Le candidat chancelier de la CDU/CSU, Friedrich Merz, a décrit la fermeture des centrales nucléaires en Allemagne comme une "erreur stratégique", bien qu'il ait reconnu qu'il n'est pas réaliste de redémarrer les réacteurs déclassés. Le parti d'extrême droite Alternative pour l'Allemagne (AfD) soutient également un retour à l'énergie nucléaire, arguant qu'il s'agit d'un "mix énergétique durable et sérieux", tandis que le gouvernement minoritaire actuel, composé de sociaux-démocrates et de Verts, a exclu un retour à l'énergie nucléaire.
Aux États-Unis, Amazon et Google prévoient d'acheter de l'électricité provenant de petits réacteurs modulaires, des centrales nucléaires modernes d'une capacité inférieure à 300 MW, soit seulement un tiers de la capacité d'une centrale nucléaire traditionnelle. Les centres de données et l'intelligence artificielle consomment actuellement entre 1 % et 3 % de l'approvisionnement énergétique mondial, et cette demande devrait doubler d'ici 2030. Joe Dominguez, PDG de Constellation Energy, a déclaré que les centrales nucléaires sont les seules options viables pour répondre aux besoins énergétiques constants des centres de données.
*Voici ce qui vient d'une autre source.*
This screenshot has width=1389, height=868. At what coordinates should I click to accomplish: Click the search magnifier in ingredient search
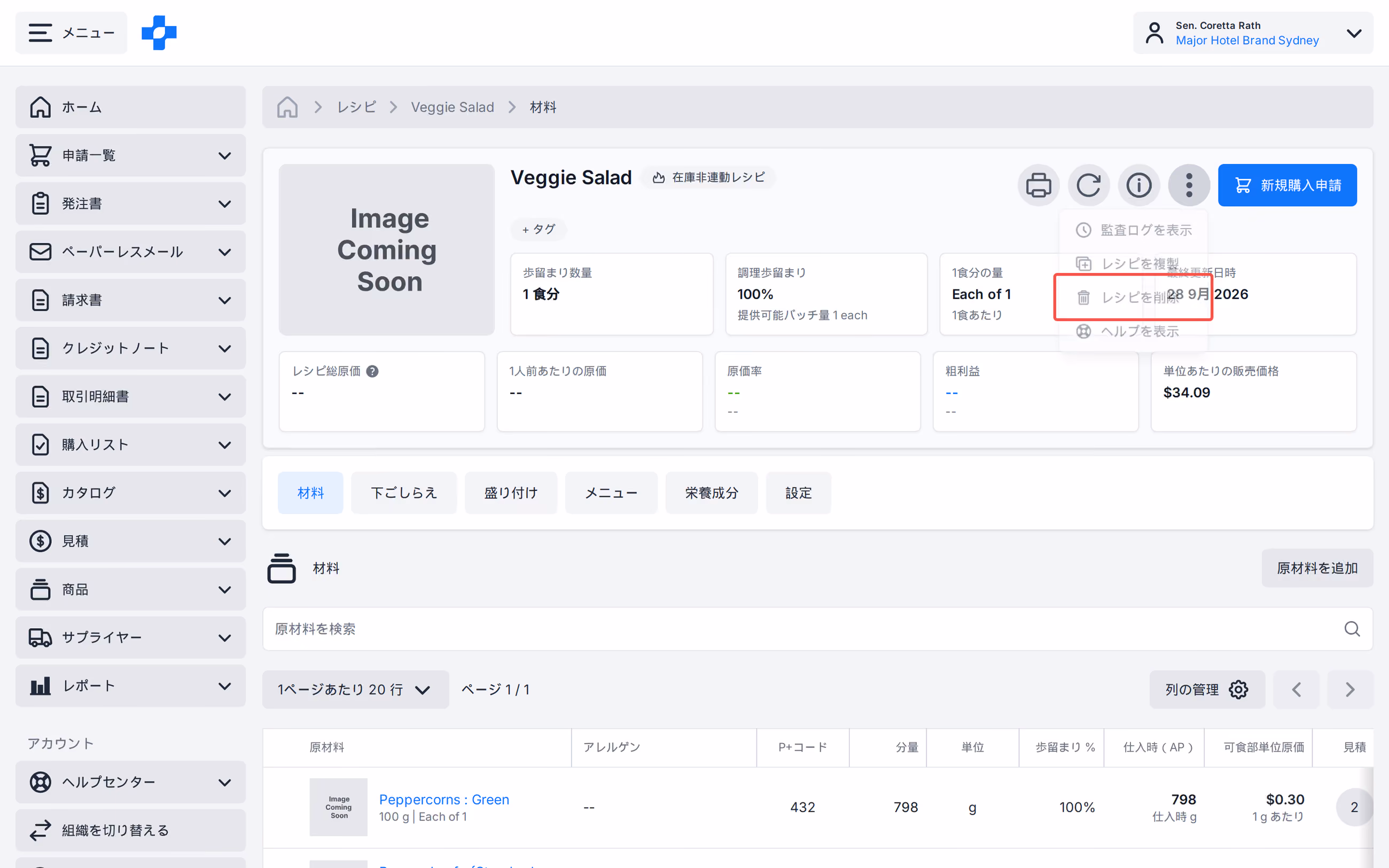click(1352, 629)
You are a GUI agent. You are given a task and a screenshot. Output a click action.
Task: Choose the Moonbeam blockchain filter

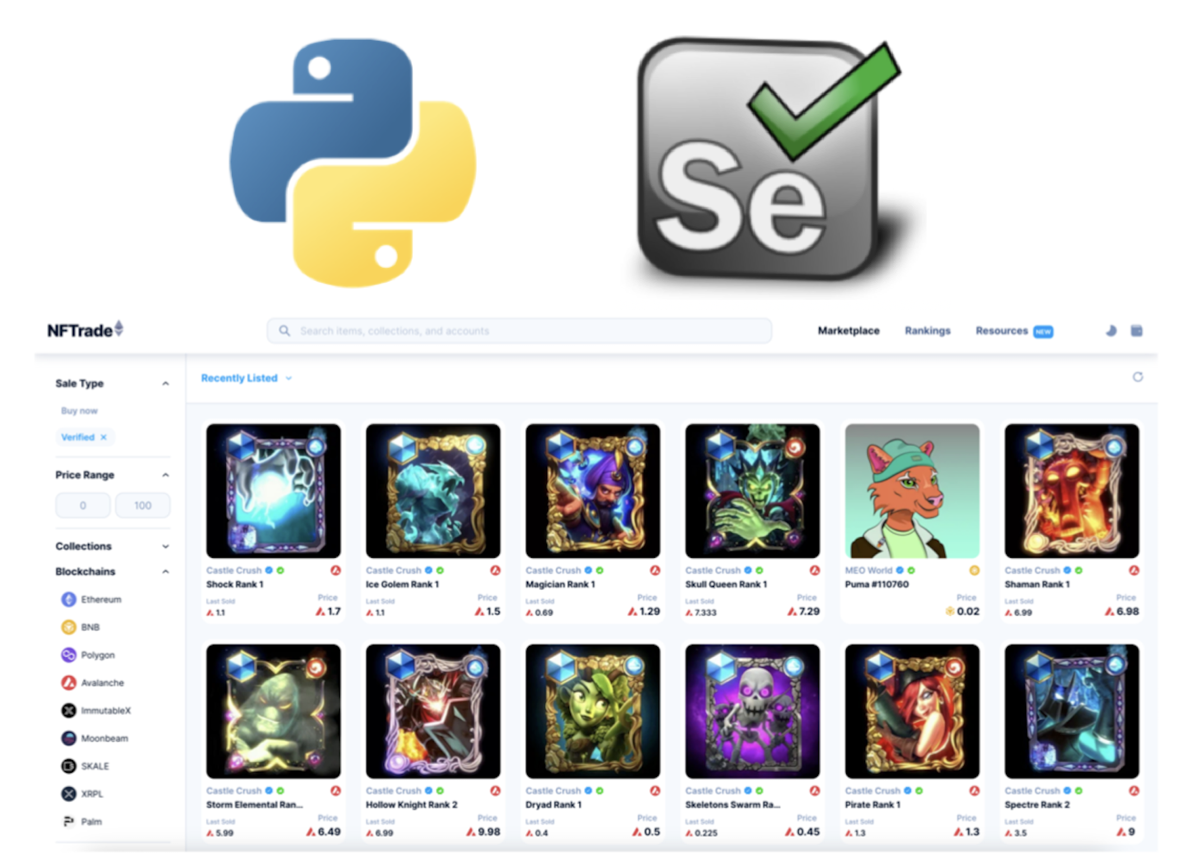(x=93, y=739)
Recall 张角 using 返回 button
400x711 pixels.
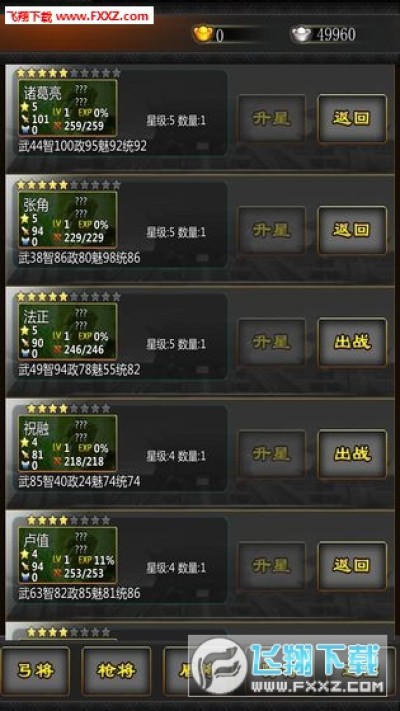tap(352, 230)
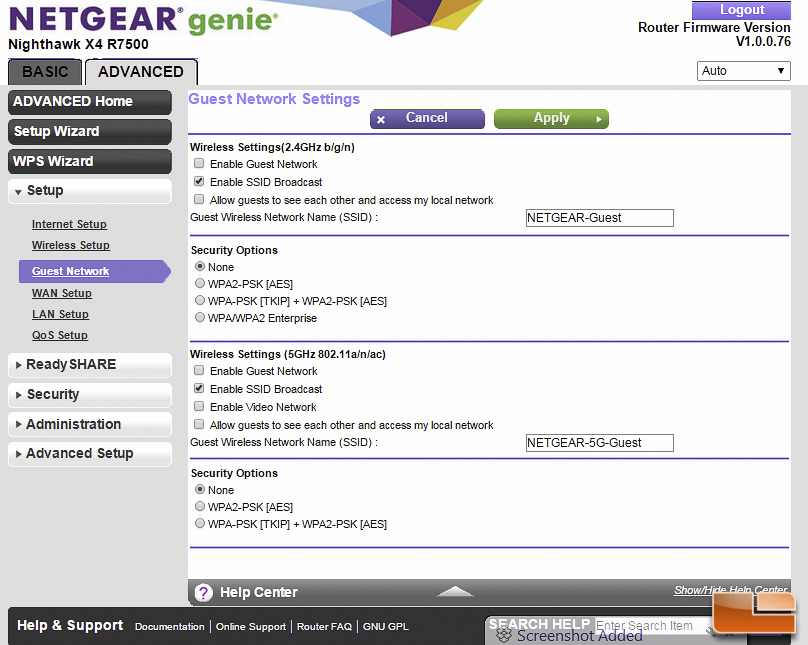
Task: Open the ADVANCED Home menu item
Action: (x=90, y=102)
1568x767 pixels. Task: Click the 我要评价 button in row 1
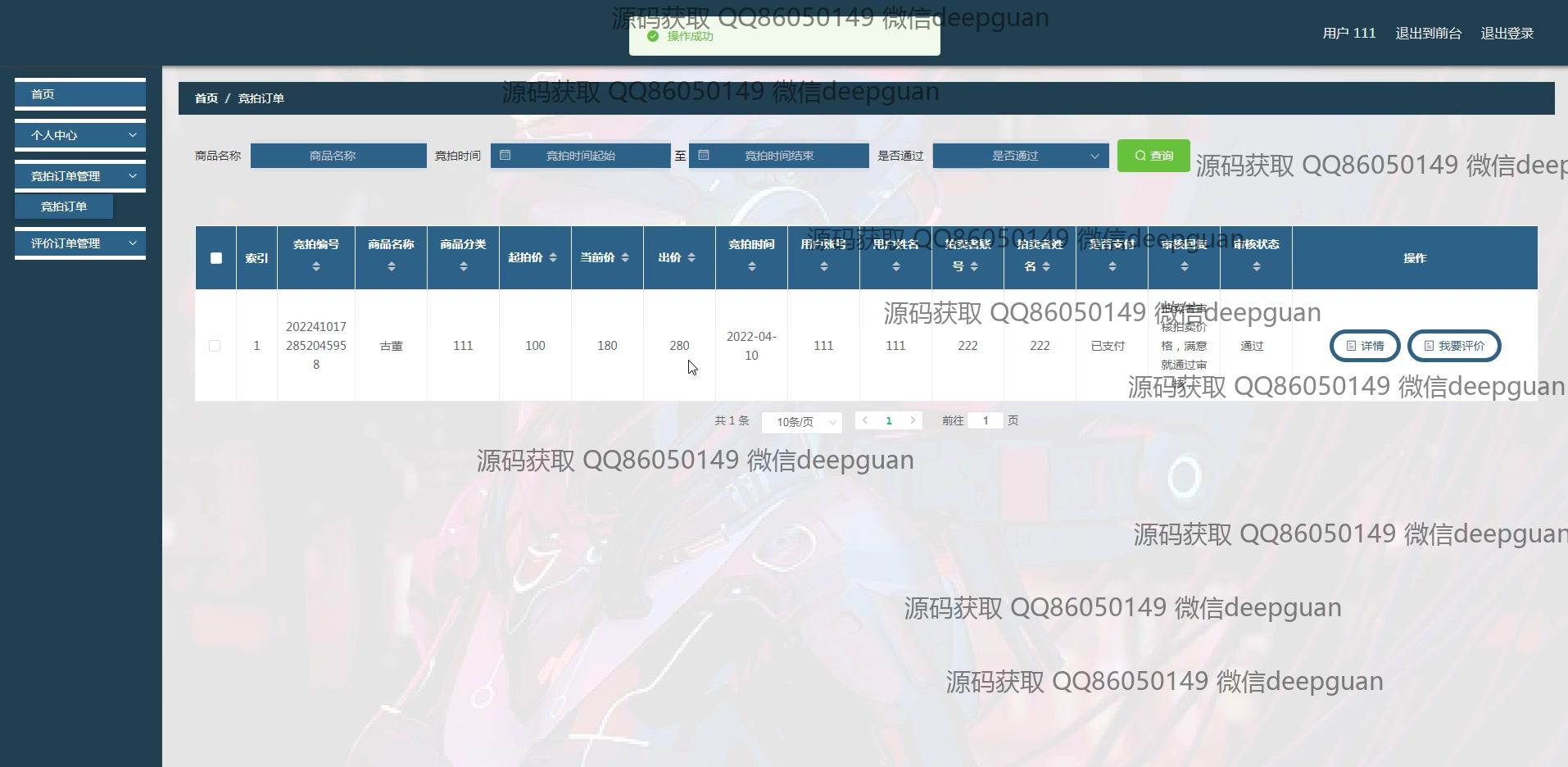[1453, 346]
Bien que l'industrie assure que les petits réacteurs modulaires sont une solution sûre, les militants climatiques soutiennent que cette technologie n'a pas encore été suffisamment testée pour une utilisation commerciale. À ce jour, seuls deux de ces réacteurs ont été construits, conçus par la Russie et la Chine. Le rapport sur l'état de l'industrie nucléaire mondiale (WNISR), financé en partie par le ministère allemand de l'Environnement, note que les deux réacteurs ont pris deux à trois fois plus de temps à construire que prévu à l'origine, ont dépassé leurs budgets et n'ont pas atteint les objectifs de production d'énergie.
L'industrie nucléaire soutient que ces retards n'étaient pas surprenants, étant donné que les premiers petits réacteurs modulaires construits en Russie et en Chine étaient des projets pilotes. Les projets futurs devraient être construits plus rapidement, selon Henry Preston, porte-parole de l'Association mondiale nucléaire (WNA). Cependant, l'analyste indépendant de l'énergie nucléaire Mycle Schneider a déclaré que cela ne serait possible qu'en reproduisant des modules identiques ou presque identiques, plutôt qu'en construisant des centrales modulaires variées, comme c'est le cas en Russie et en Chine.
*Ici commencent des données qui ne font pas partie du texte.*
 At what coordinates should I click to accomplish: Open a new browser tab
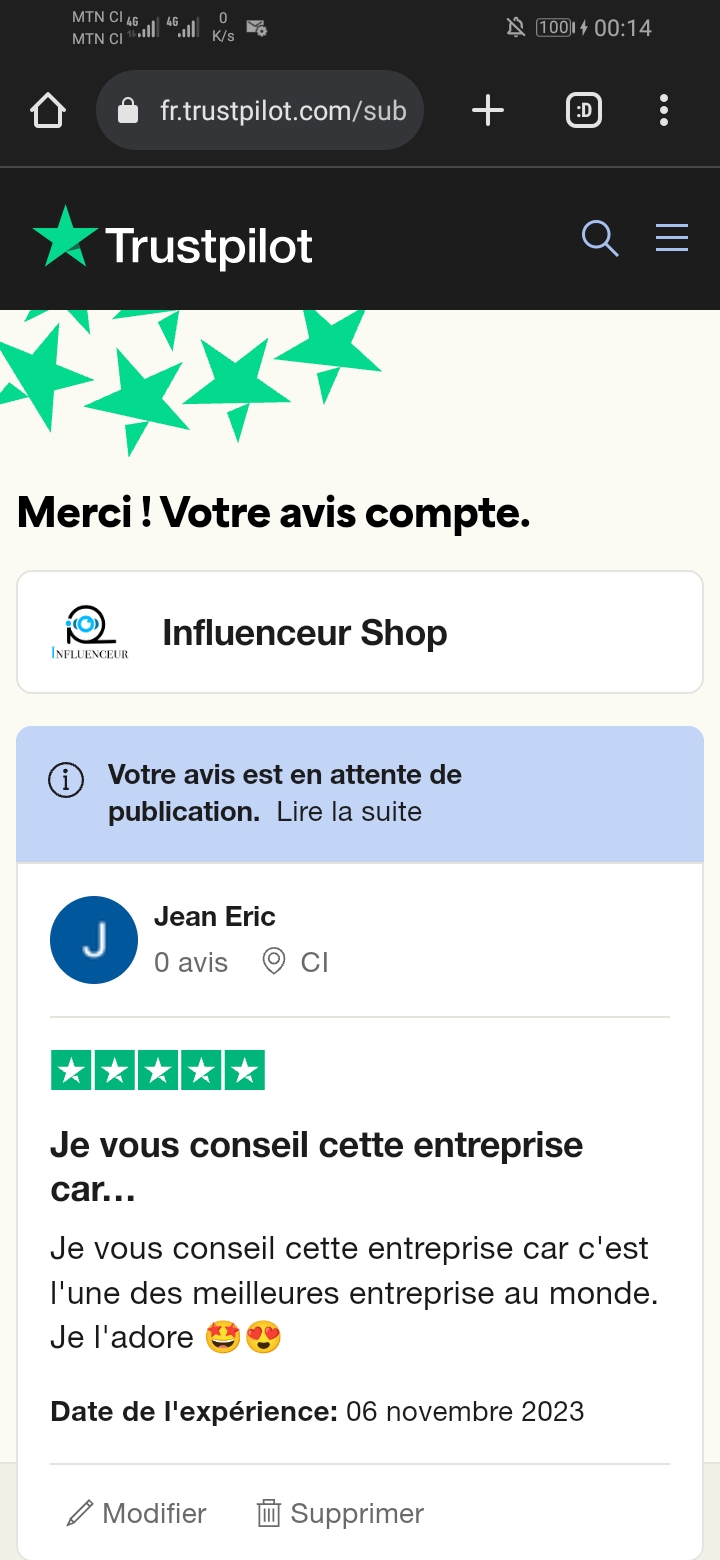click(x=487, y=111)
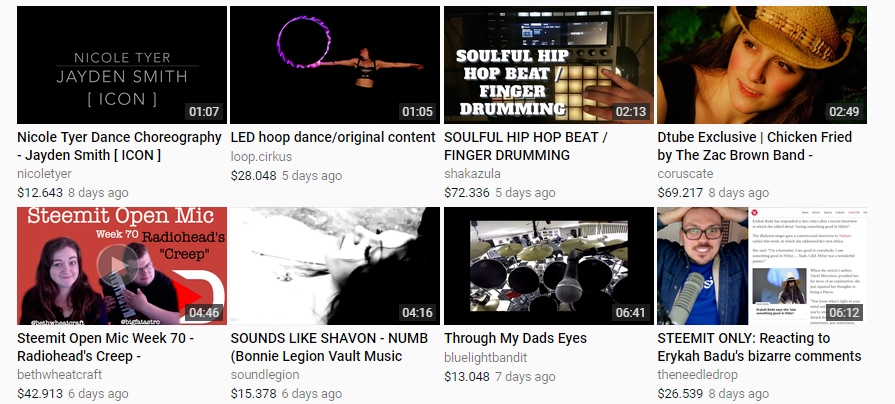Open LED hoop dance video thumbnail
The height and width of the screenshot is (404, 895).
point(335,65)
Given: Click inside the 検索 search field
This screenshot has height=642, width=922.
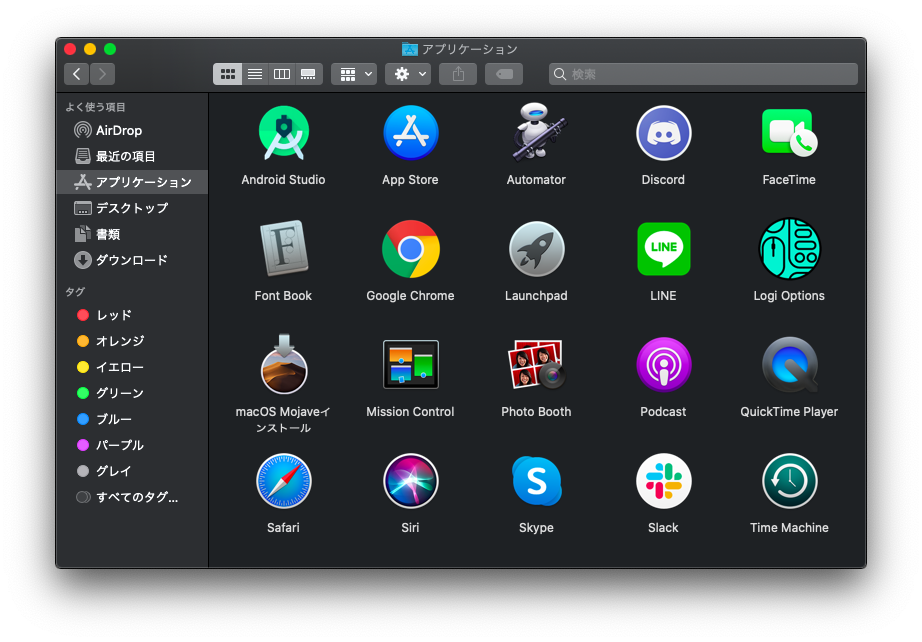Looking at the screenshot, I should click(x=700, y=74).
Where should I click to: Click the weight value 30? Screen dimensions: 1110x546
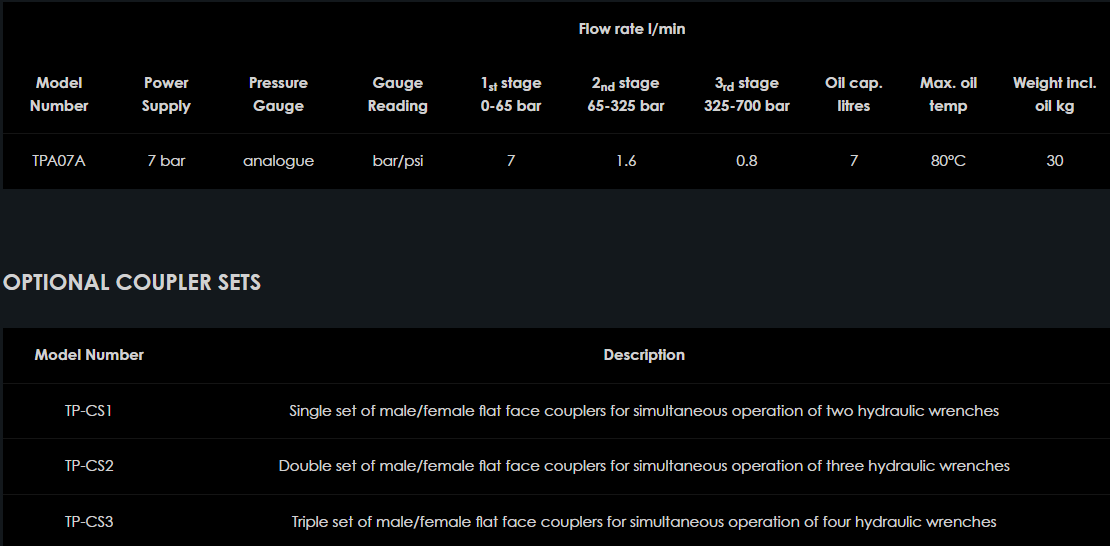pyautogui.click(x=1054, y=161)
Les experts soulignent que, bien que l'énergie éolienne et solaire jouera probablement un rôle crucial dans le remplacement des combustibles fossiles, il est impraticable de compter entièrement sur ces sources en raison de leur dépendance à la disponibilité naturelle du vent et de la lumière du soleil. Suite à la Conférence climatique de 2023 à Dubaï, 31 pays, y compris des acteurs nucléaires majeurs comme la France, le Royaume-Uni, les États-Unis et le Japon, ont promis de tripler leurs capacités nucléaires d'ici 2050.
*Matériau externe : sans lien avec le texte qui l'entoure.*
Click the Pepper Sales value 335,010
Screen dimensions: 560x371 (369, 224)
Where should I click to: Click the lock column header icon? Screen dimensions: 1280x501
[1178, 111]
Cependant, le rapport WNISR exprime des doutes quant à cet engagement, soulignant plusieurs obstacles potentiels : coûts d'entretien élevés, longues périodes de construction et manque de capacité industrielle. Le rapport suggère que plus de 1 000 nouveaux réacteurs devraient être construits pour tripler les capacités actuelles, un objectif qui pourrait être difficile à atteindre avec les petits réacteurs modulaires, selon l'analyse de Schneider publiée dans le Bulletin des scientifiques atomiques en 2023.